Retype each line of the data below exactly, beginning with the first and ending with the one that contains "Contest (779, 482)". Pictures do not belong in the copy.

▸ **Provided material**
_ _ _

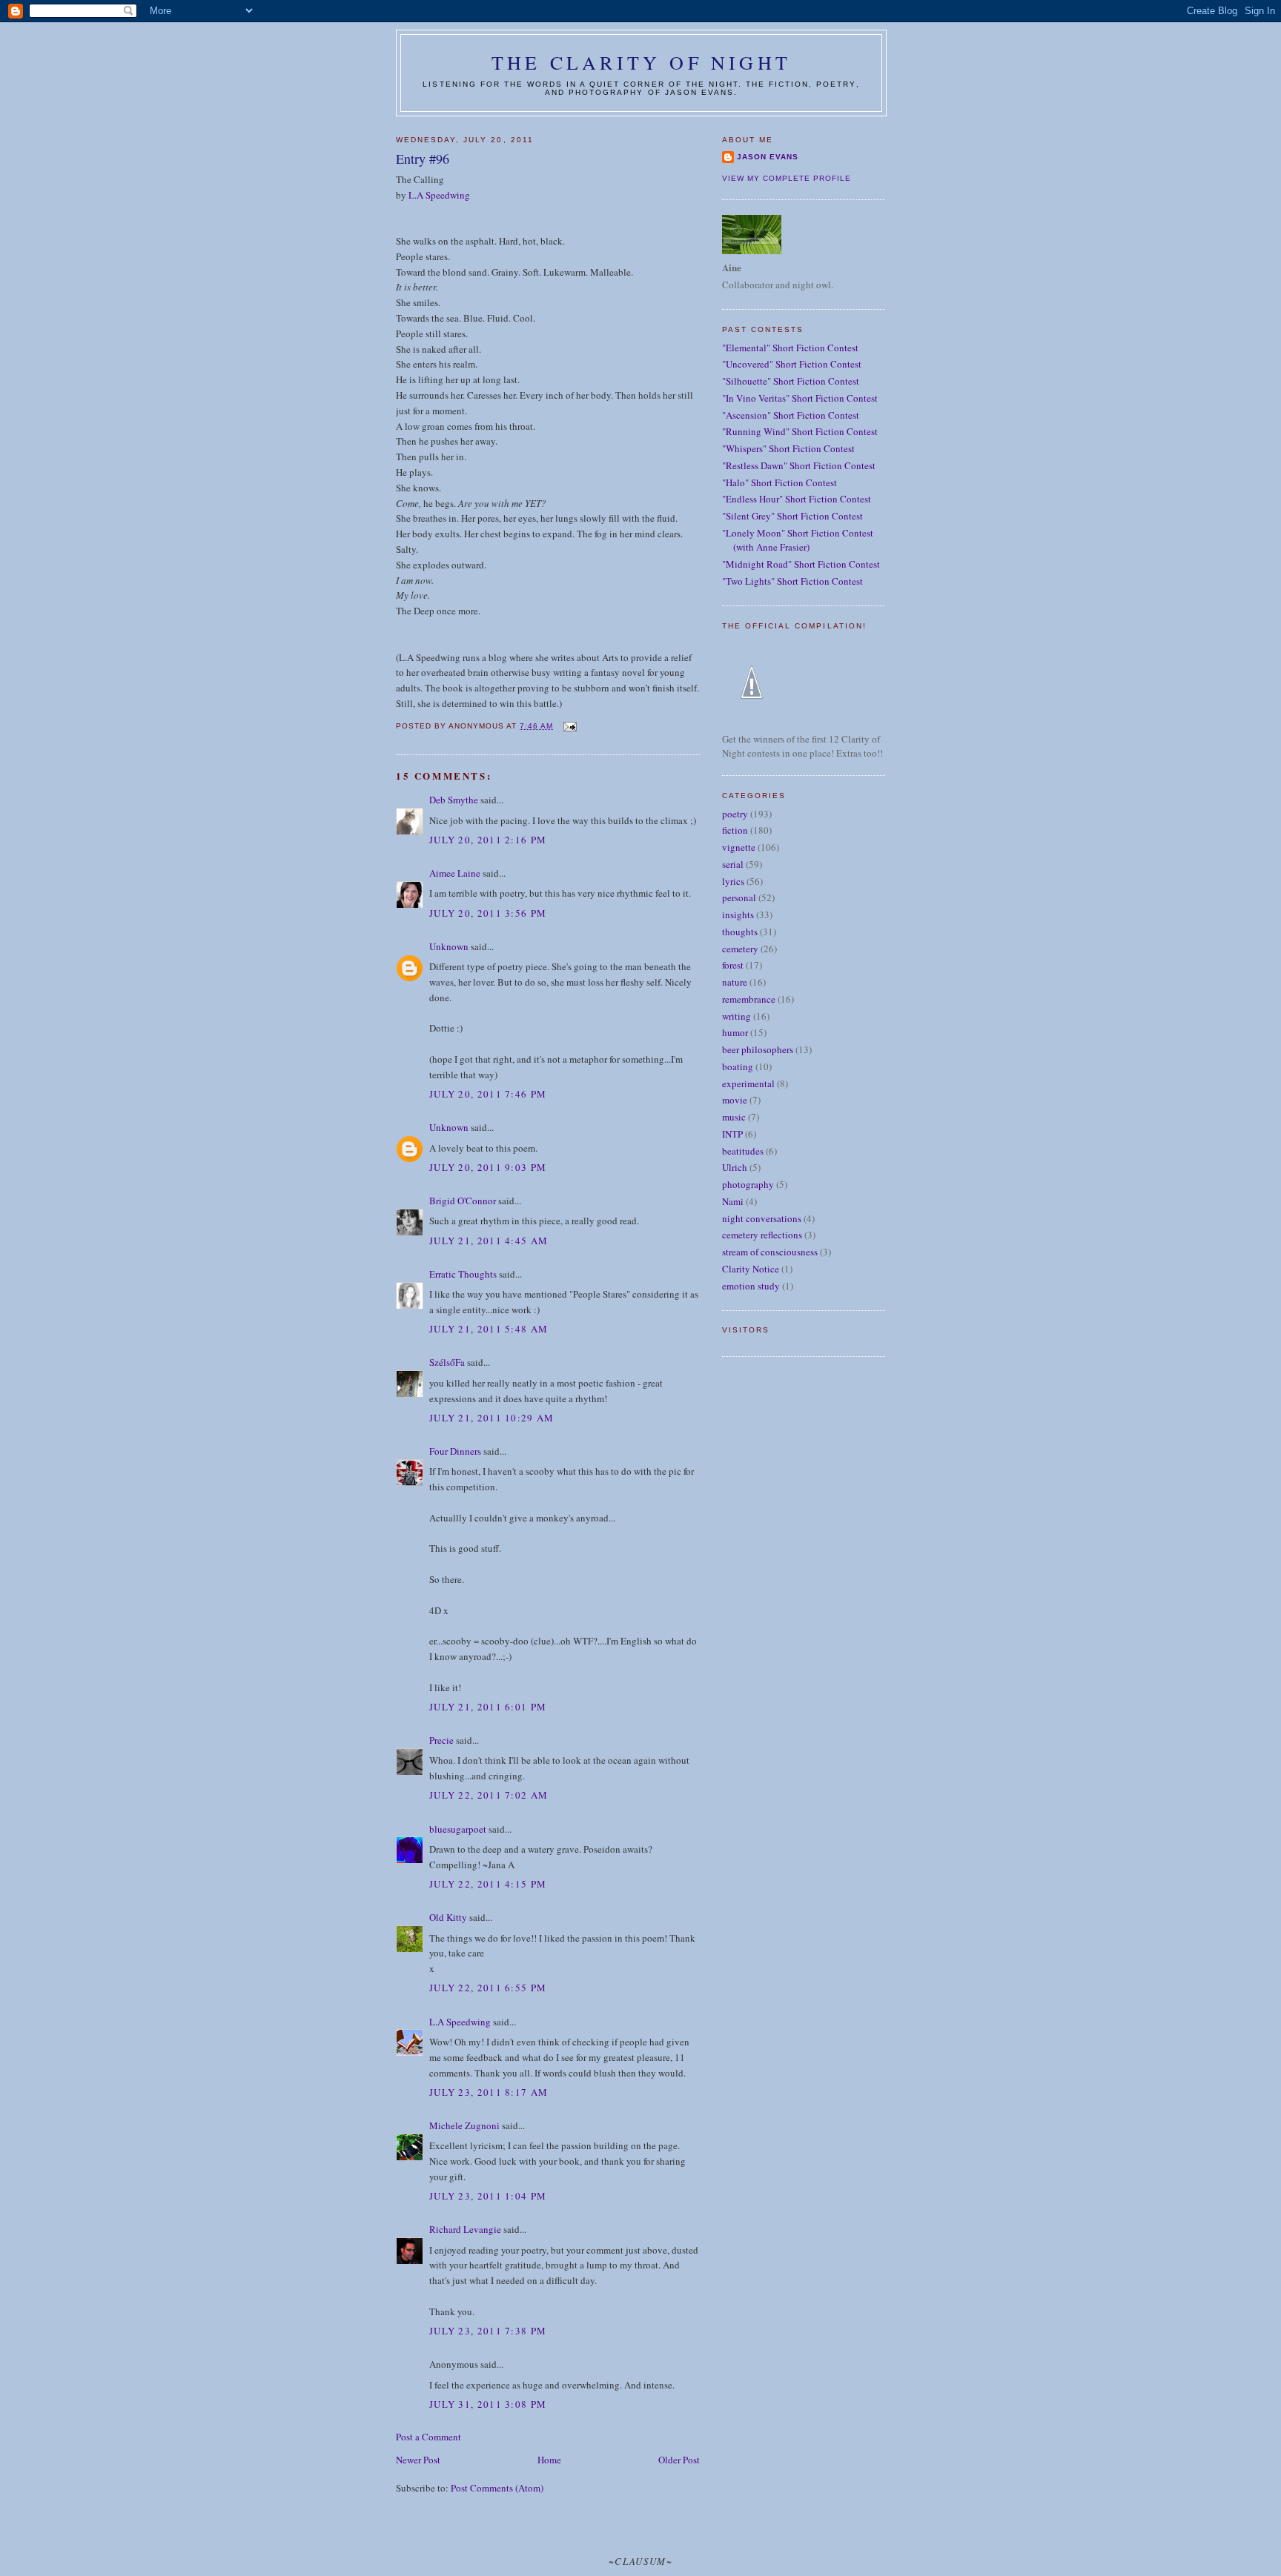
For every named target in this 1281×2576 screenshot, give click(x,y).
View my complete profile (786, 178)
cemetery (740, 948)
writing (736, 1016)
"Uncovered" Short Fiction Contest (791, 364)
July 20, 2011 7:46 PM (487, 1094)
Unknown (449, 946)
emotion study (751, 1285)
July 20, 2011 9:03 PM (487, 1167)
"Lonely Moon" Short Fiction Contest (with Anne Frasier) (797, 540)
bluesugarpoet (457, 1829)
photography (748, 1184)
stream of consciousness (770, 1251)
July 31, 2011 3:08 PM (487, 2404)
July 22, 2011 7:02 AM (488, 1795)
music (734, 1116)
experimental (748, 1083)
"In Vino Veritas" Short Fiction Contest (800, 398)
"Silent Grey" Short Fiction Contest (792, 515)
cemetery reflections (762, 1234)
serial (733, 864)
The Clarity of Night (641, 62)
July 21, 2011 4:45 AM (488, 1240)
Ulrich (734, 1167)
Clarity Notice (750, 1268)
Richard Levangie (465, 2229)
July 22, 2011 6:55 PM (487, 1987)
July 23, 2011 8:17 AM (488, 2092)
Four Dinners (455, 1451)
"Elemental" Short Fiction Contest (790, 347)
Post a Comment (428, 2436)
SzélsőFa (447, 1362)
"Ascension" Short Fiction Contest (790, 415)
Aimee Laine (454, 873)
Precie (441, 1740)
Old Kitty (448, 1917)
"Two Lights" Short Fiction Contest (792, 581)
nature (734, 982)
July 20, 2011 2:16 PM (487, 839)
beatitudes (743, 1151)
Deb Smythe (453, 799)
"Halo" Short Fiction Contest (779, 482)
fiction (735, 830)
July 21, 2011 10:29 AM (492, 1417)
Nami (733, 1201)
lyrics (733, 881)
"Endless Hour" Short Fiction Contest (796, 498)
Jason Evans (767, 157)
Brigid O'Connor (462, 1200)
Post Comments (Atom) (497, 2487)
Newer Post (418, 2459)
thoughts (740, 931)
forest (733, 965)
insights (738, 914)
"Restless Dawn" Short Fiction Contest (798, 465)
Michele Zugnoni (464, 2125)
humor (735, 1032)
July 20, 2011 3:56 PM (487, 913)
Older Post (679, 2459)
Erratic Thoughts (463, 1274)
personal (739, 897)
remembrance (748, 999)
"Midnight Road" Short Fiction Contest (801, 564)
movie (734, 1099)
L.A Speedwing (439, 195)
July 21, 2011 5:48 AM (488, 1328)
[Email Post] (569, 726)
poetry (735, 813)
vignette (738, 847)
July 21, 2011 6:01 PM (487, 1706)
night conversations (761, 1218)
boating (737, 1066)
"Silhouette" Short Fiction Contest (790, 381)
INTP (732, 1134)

_ _ _

▸ **Answer to this problem**
For every named target in this 1281×2576 screenshot, give click(x,y).
View my complete profile (786, 178)
cemetery (740, 948)
writing (736, 1016)
"Uncovered" Short Fiction Contest (791, 364)
July 20, 2011 7:46 PM (487, 1094)
Unknown (449, 946)
emotion study (751, 1285)
July 20, 2011 9:03 PM (487, 1167)
"Lonely Moon" Short Fiction Contest (with Anne Frasier) (797, 540)
bluesugarpoet (457, 1829)
photography (748, 1184)
stream of consciousness (770, 1251)
July 31, 2011 3:08 PM (487, 2404)
July 22, 2011 7:02 AM (488, 1795)
music (734, 1116)
experimental (748, 1083)
"In Vino Veritas" Short Fiction Contest (800, 398)
"Silent Grey" Short Fiction Contest (792, 515)
cemetery reflections (762, 1234)
serial (733, 864)
The Clarity of Night (641, 62)
July 21, 2011 4:45 AM (488, 1240)
Ulrich (734, 1167)
Clarity Notice (750, 1268)
Richard Levangie (465, 2229)
July 22, 2011 6:55 PM (487, 1987)
July 23, 2011 8:17 AM (488, 2092)
Four Dinners (455, 1451)
"Elemental" Short Fiction Contest (790, 347)
Post a Comment (428, 2436)
SzélsőFa (447, 1362)
"Ascension" Short Fiction Contest (790, 415)
Aimee Laine (454, 873)
Precie (441, 1740)
Old Kitty (448, 1917)
"Two Lights" Short Fiction Contest (792, 581)
nature (734, 982)
July 20, 2011 2:16 PM (487, 839)
beatitudes (743, 1151)
Deb Smythe (453, 799)
"Halo" Short Fiction Contest (779, 482)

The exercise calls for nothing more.